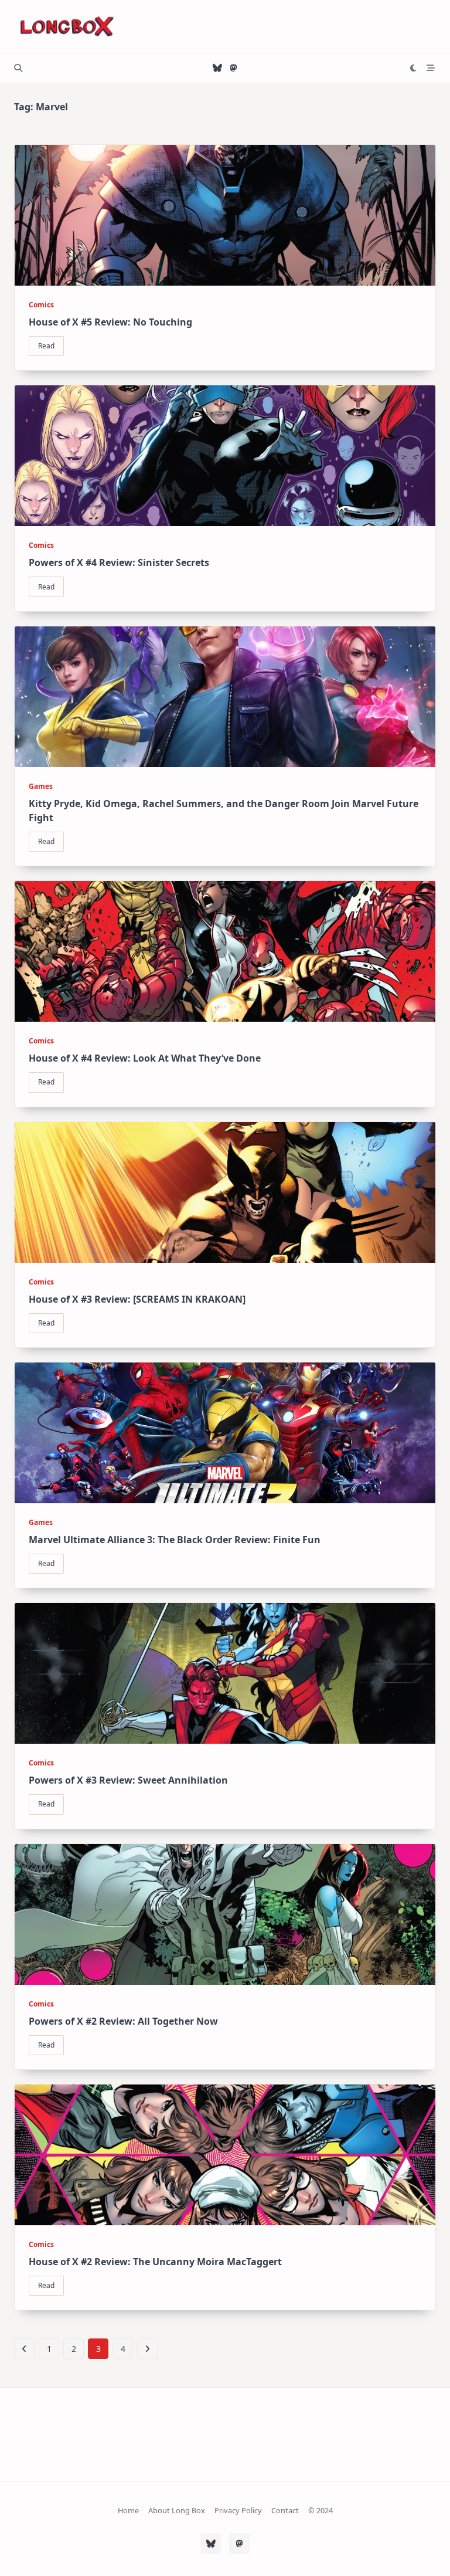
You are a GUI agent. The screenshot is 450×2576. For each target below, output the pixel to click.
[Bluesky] (217, 68)
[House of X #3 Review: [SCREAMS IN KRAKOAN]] (225, 1192)
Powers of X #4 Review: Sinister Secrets (119, 562)
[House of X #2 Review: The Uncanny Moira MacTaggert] (225, 2154)
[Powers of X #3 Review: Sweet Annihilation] (225, 1673)
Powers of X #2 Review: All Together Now (123, 2021)
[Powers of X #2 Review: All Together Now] (225, 1914)
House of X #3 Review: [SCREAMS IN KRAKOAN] (137, 1299)
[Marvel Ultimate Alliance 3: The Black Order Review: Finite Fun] (225, 1432)
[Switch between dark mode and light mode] (413, 68)
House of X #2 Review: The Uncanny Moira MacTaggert (155, 2261)
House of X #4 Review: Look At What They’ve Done (145, 1058)
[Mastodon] (233, 68)
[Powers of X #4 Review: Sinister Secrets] (225, 455)
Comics (41, 305)
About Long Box (176, 2511)
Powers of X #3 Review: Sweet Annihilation (128, 1780)
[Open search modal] (18, 68)
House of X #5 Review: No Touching (110, 322)
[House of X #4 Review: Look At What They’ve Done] (225, 951)
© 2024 (320, 2511)
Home (128, 2511)
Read (46, 346)
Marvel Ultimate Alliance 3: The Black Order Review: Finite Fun (175, 1539)
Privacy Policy (238, 2511)
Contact (285, 2511)
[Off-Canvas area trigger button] (431, 68)
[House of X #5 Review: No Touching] (225, 215)
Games (41, 786)
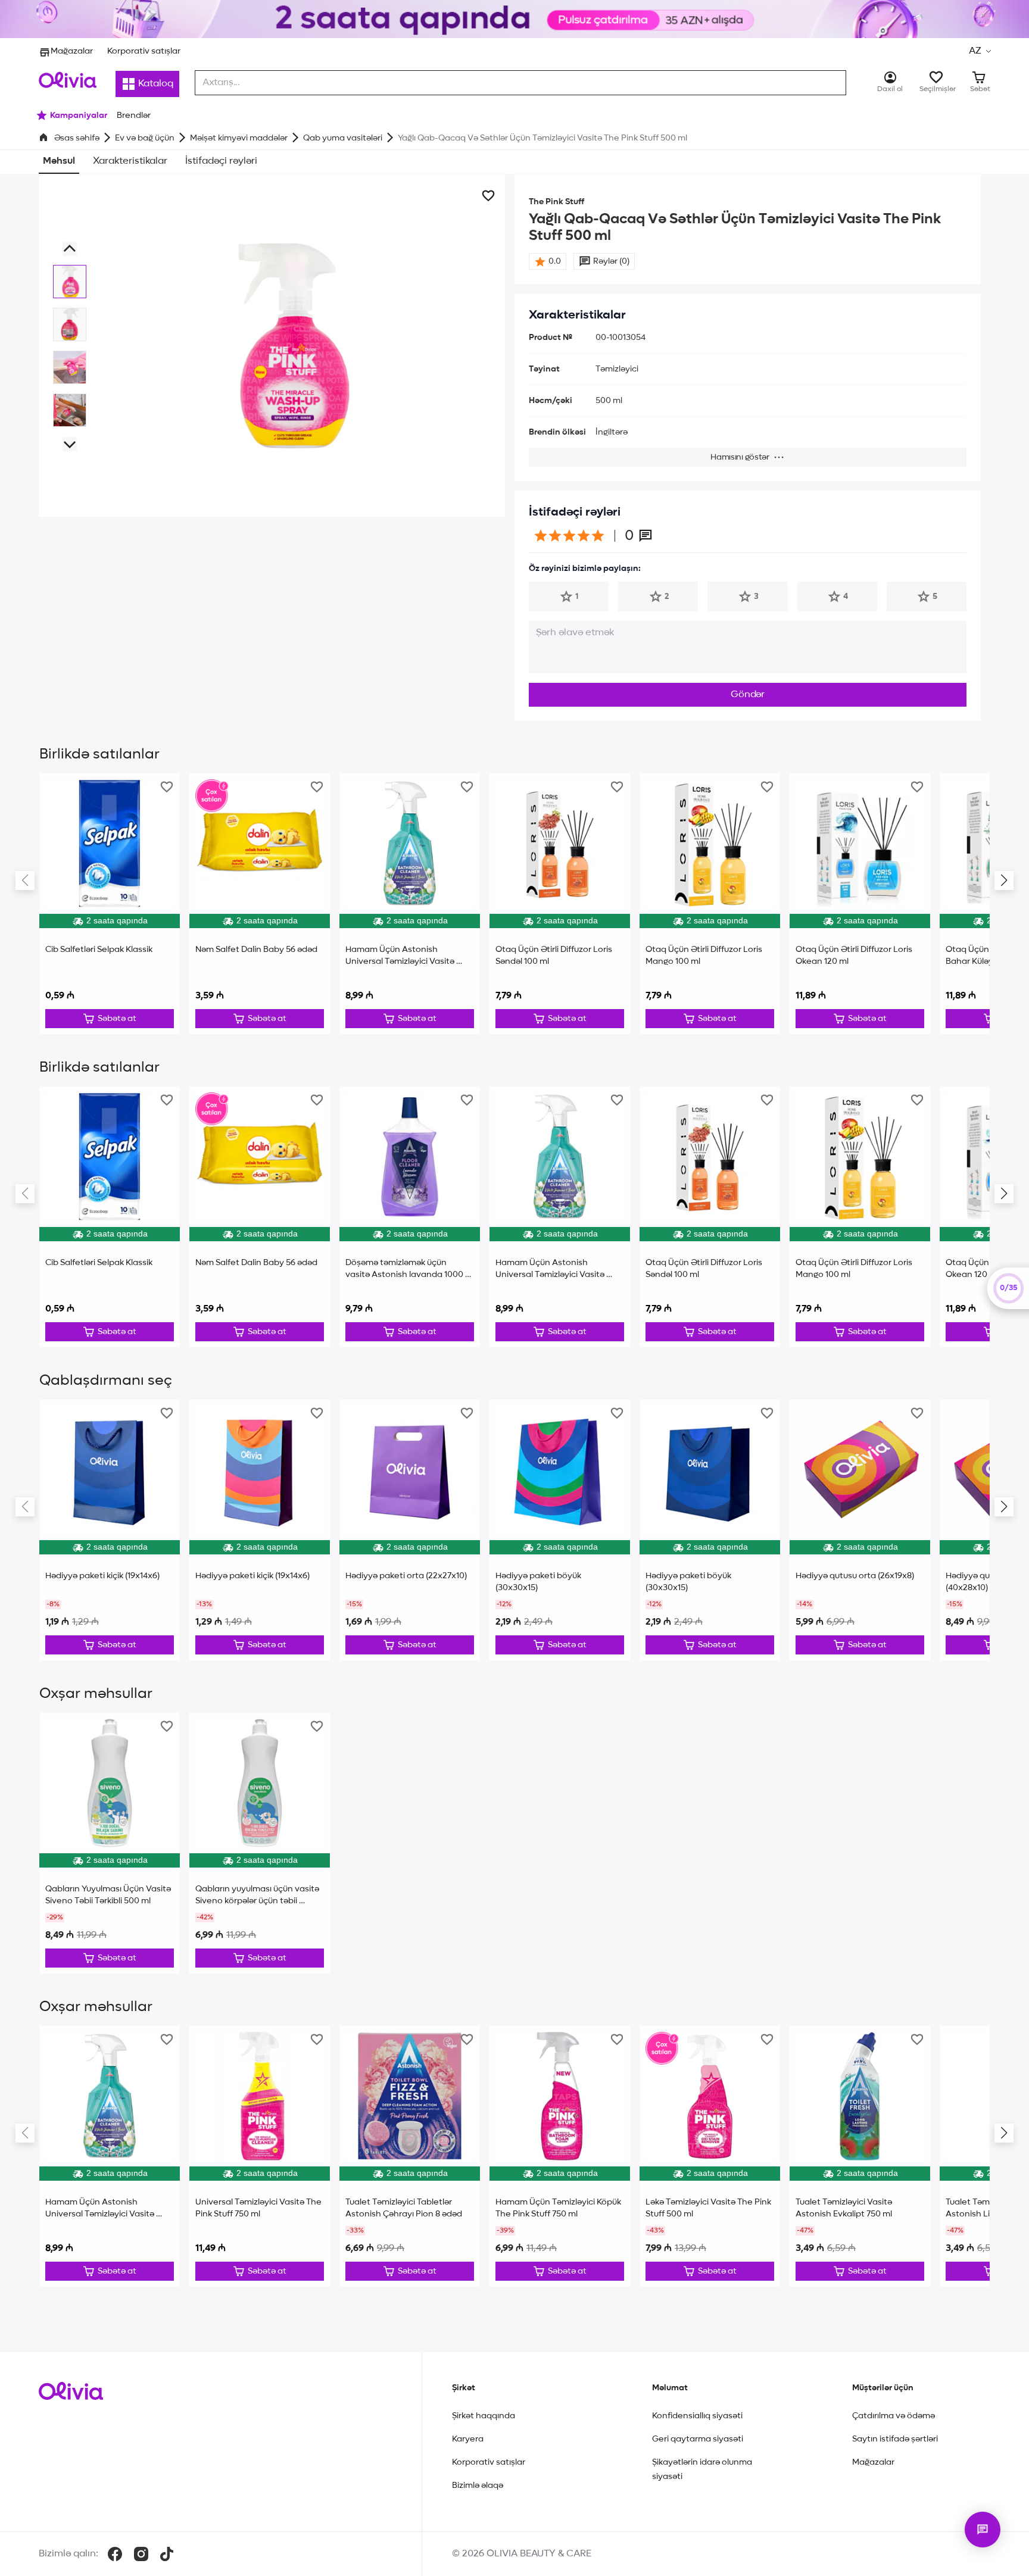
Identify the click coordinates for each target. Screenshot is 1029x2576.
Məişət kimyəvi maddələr (239, 138)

*What to produce*. In the listing above, find each line with the word "Powers" and copy it.

*Response for this exercise*.
Powers of X #4 Review: Sinister Secrets (119, 562)
[Powers of X #3 Review: Sweet Annihilation] (225, 1673)
Powers of X #2 Review: All Together Now (123, 2021)
[Powers of X #2 Review: All Together Now] (225, 1914)
[Powers of X #4 Review: Sinister Secrets] (225, 455)
Powers of X #3 Review: Sweet Annihilation (128, 1780)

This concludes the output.